● Entries for locating text and elements:
○ ○ ○
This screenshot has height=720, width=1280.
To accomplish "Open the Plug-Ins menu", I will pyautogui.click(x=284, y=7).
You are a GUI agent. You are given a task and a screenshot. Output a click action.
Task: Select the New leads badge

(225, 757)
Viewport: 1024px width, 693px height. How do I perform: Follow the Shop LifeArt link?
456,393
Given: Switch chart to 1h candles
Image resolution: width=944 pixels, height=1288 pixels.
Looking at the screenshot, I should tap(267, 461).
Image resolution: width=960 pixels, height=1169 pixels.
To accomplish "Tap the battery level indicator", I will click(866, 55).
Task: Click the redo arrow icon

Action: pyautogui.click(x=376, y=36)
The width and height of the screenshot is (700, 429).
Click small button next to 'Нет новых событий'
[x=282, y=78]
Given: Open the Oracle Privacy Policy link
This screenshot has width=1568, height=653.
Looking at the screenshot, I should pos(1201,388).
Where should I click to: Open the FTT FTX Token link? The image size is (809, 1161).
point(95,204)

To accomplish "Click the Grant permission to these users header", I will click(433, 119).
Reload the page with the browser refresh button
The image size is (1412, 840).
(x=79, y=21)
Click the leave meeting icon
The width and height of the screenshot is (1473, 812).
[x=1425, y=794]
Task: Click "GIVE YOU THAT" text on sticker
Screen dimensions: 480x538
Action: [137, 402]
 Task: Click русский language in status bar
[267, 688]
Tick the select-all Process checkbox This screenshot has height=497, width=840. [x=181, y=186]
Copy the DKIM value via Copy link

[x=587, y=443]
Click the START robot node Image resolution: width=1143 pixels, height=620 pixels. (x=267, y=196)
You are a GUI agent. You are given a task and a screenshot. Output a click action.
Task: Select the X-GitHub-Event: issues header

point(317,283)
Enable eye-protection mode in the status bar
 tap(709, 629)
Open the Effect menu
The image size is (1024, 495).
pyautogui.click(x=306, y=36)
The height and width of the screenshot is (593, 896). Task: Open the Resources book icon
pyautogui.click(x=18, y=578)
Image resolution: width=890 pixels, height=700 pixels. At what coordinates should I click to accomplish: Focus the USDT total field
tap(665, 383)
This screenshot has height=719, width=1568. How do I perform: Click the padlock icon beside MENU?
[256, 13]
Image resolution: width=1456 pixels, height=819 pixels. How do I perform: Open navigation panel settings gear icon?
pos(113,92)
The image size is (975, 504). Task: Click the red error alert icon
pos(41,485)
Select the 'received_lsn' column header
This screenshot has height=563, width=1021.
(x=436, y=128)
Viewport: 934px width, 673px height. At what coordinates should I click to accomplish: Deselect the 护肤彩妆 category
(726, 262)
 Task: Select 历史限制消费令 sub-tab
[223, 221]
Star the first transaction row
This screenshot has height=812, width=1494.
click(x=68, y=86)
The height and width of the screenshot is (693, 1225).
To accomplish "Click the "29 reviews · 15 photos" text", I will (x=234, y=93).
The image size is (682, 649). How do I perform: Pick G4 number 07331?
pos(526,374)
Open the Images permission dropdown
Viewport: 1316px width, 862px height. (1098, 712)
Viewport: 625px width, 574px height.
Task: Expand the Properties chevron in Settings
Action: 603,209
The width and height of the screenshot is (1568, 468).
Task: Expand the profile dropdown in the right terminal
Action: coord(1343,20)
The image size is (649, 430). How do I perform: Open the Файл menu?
○ ○ ○
● Exercise requirements: Count the lines of the records above that contain the word "will", and give only the number.

● Solution for this task: 4